Presynaptic TrkB signaling is required for the induction of potentiation of cISC. A, An example experiment in which K252a was constantly present in the bath solution. Calibration: 50 pA/30 mV, 400 ms. B, Summary of experiments in which K252a was applied in the bath solution (filled symbols; n = 5) and those in which K252a was loaded into the postsynaptic cells (open symbols; n = 8).
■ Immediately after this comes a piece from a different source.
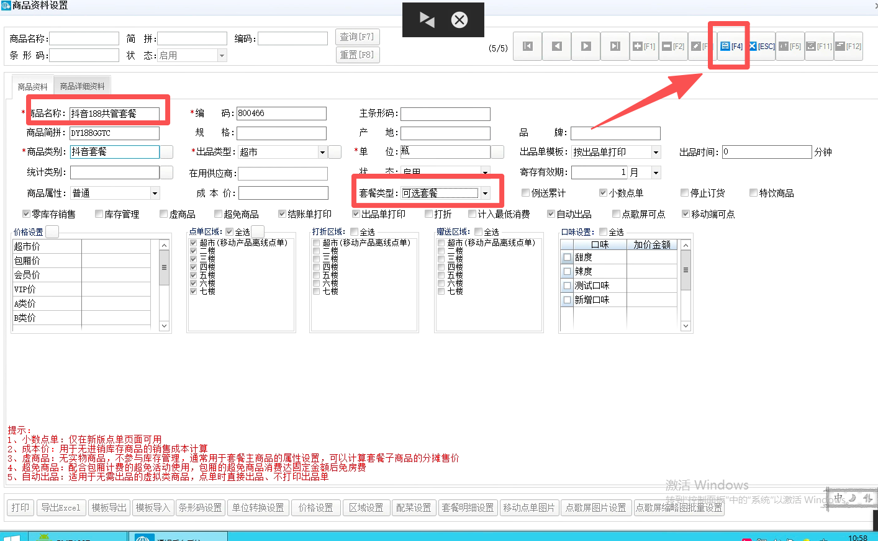Go to the previous record
This screenshot has height=541, width=878.
[557, 47]
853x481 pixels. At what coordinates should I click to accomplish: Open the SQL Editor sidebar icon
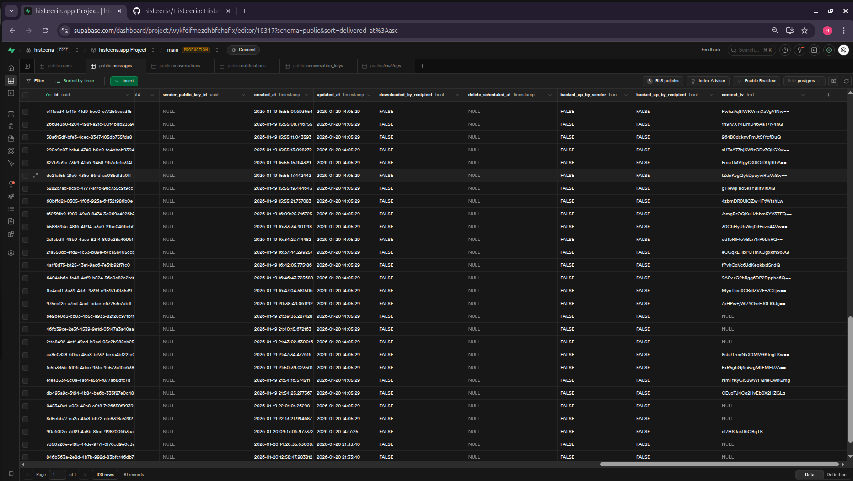(11, 93)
The distribution of Log(E/I) values in these experiments is shown in the inset. C, An example experiment in which the tadpole was preincubated with TrkB–IgG (2 μg/ml) for at least 1 h. Calibration: 40 pA/20 mV, 400 ms. D, Summary of six experiments with TrkB–IgG (filled symbols) and five experiments with TrkC–IgG (open symbols) preincubation.

Figure 8.

BDNF causes an increase in release at developing GABAergic synapses. A, Top, Example traces of mIPSCs recorded during control period and 10 min after bath application of BDNF (100 ng/ml). Calibration: 10 pA, 500 ms. B, C, Cumulative distribution of interevent intervals and amplitudes of mIPSCs recorded in 10 min sessions before and 10 min after BDNF application in the same cell as in A. Insets in C are average mIPSCs (from 200 events) before and after BDNF application. Calibration: 2 pA, 50 ms. D, Average frequency of mIPSCs (normalized and binned with a 2 min bin size) during the course of experiments in which BDNF was applied after a 10 min control period (n = 5). The distribution of Log(E/I) values for visually evoked responses in these cells is shown on the top. *p < 0.05, paired t test. E, Normalized frequency and amplitude of mIPSCs 10–20 min after BDNF application in the normal bath solution (white bars; n = 5) and in solution containing K252a (gray bars; n = 3). *p < 0.02. F, Circles, The amplitude of monosynaptic IPSCs (electrically evoked and recorded in the presence of CNQX) was not affected after the bath application of BDNF (white bar). Squares, When TBS was applied in the presence of BDNF, IPSCs were potentiated. **p < 0.01, paired t test. G, CV analysis for BDNF-facilitated long-term potentiation (LTP) of monosynaptic IPSCs. H, PPR before (1.17 ± 0.11) and after (0.97 ± 0.04) BDNF-facilitated LTP (p = 0.039, one-tailed paired t test). Top, Example traces for IPSC (average of 20) before (gray) and after (black) LTP. Calibration: 20 pA, 50 ms.